Cruising the Baltic Sea
The Baltic Sea is a brackish inland sea bounded by the Scandinavian Peninsula, the mainland of Europe, and the Danish islands.
The following countries have outlets on the Baltic Sea (moving clockwise)
Much of the Baltic sea ices over in the winter so cruises are limited to the summer season.
On Shipboard, the air temperature is dominated by the sea temperature which, in the late spring is dependent upon the melting of the Winter ice. By July air temperatures reach 16 or 17 deg C (61-63 F) rising to 22 deg (72 F) near mainland coasts. Day time temperatures over land can, on occasion, be as high as 30 deg C (86 F).

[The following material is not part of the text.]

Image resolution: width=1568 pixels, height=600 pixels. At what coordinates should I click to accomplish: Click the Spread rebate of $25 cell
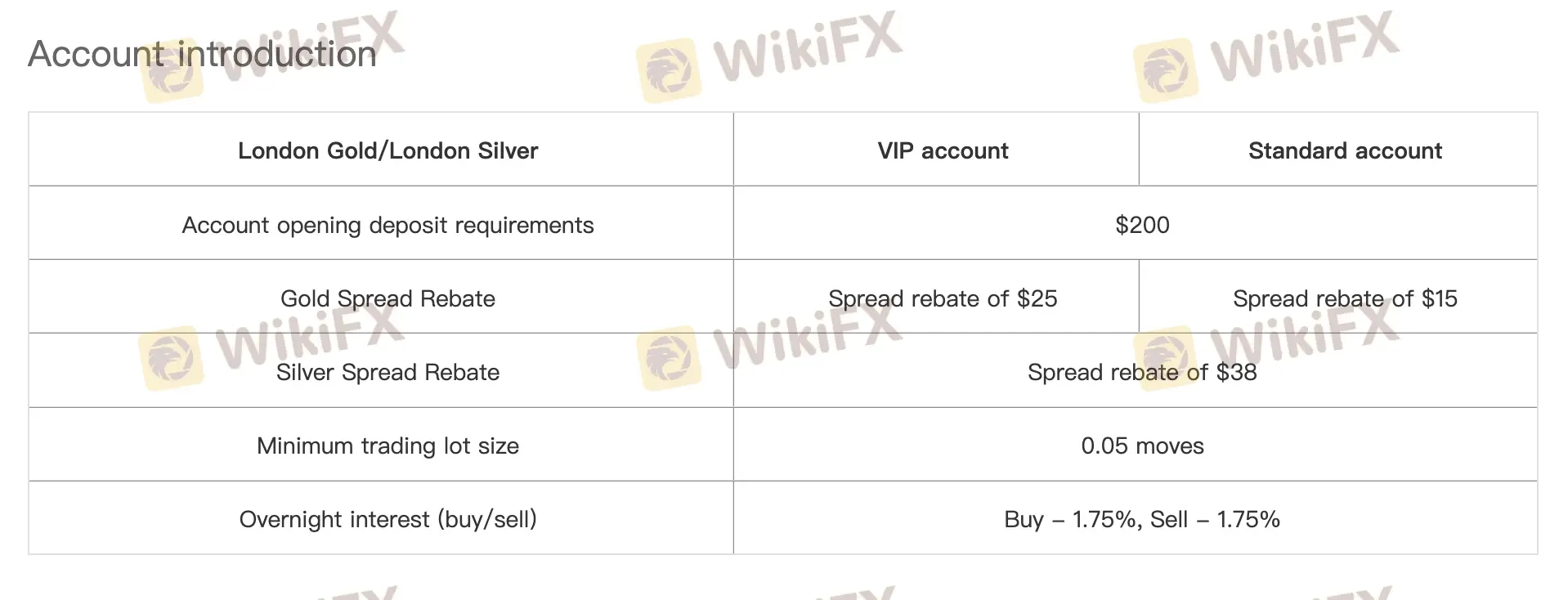[x=943, y=298]
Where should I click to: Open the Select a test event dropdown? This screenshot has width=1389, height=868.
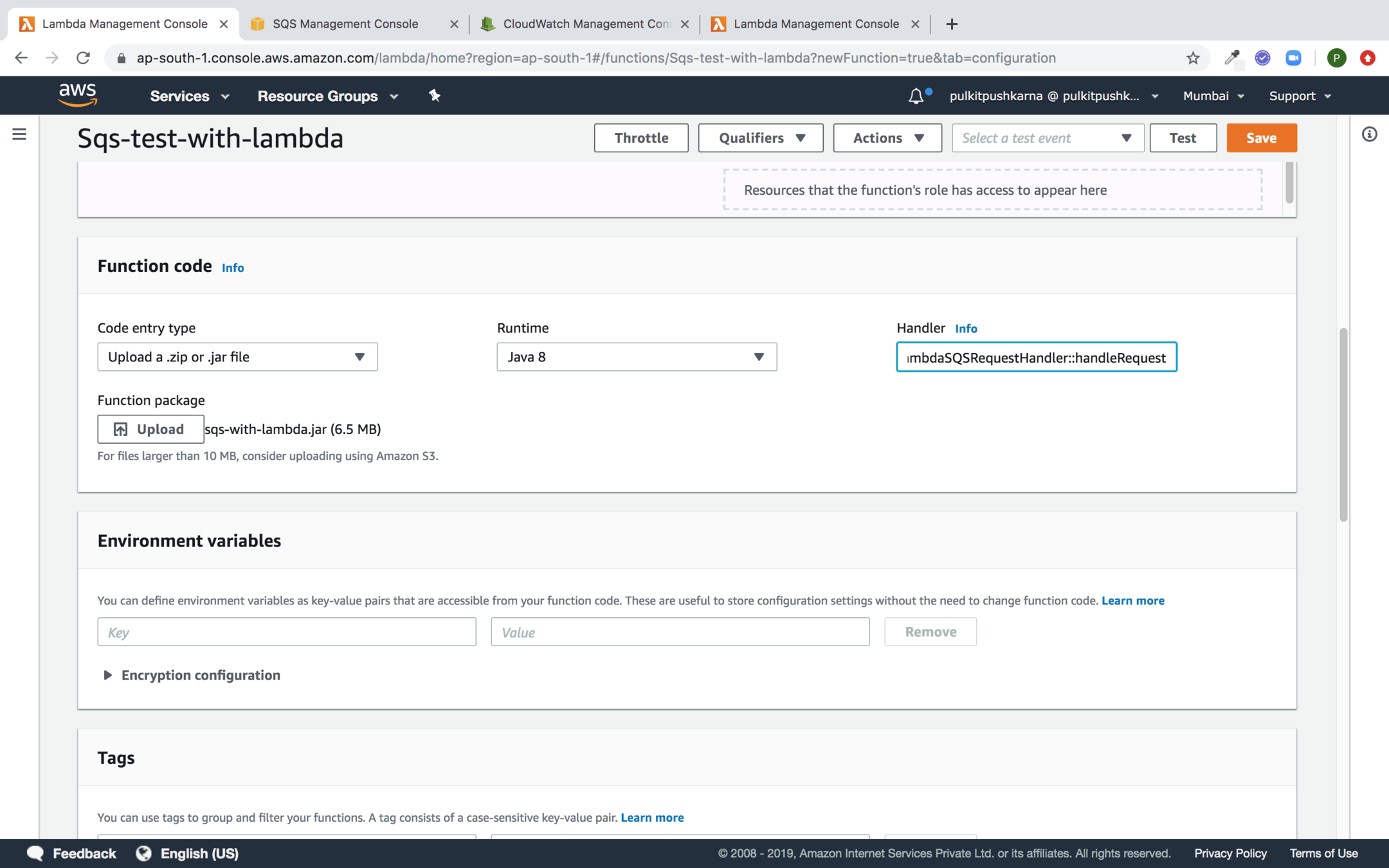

In the late Spring and Summer, following the ice melting, sea temperatures rise rapidly. Around the Danish islands and in the Southern Baltic near Kaliningrad, 10 or 11 deg C (50-52 F) in May becomes 17 to 18 (63-64 F) by August. To the south of Gotland temperatures of 5 or 6 (41-43) in May becomes about 16 degrees (61 F) in August. In the Gulf of Finland a temperature average of just 1 deg C (34 F) in May rises to 16 (61 F) or higher approaching St Petersburg in August.
Thunderstorms are likely during any time of the year. Typical numbers of days per month during May to August with thunderstorms range from 2 or 3 at Copenhagen and Stockholm to 4 or 5 towards the east near Riga, St Petersburg and Helsinki.
Cruise Ships frequent these waters with tours that last 10 to 14 days depending on what countries you want to visit. Often one ship will travel the Baltic Sea alternating between a clockwise and counterclockwise traversal of the sea. Somewhat longer cruises may venture out into the North Sea.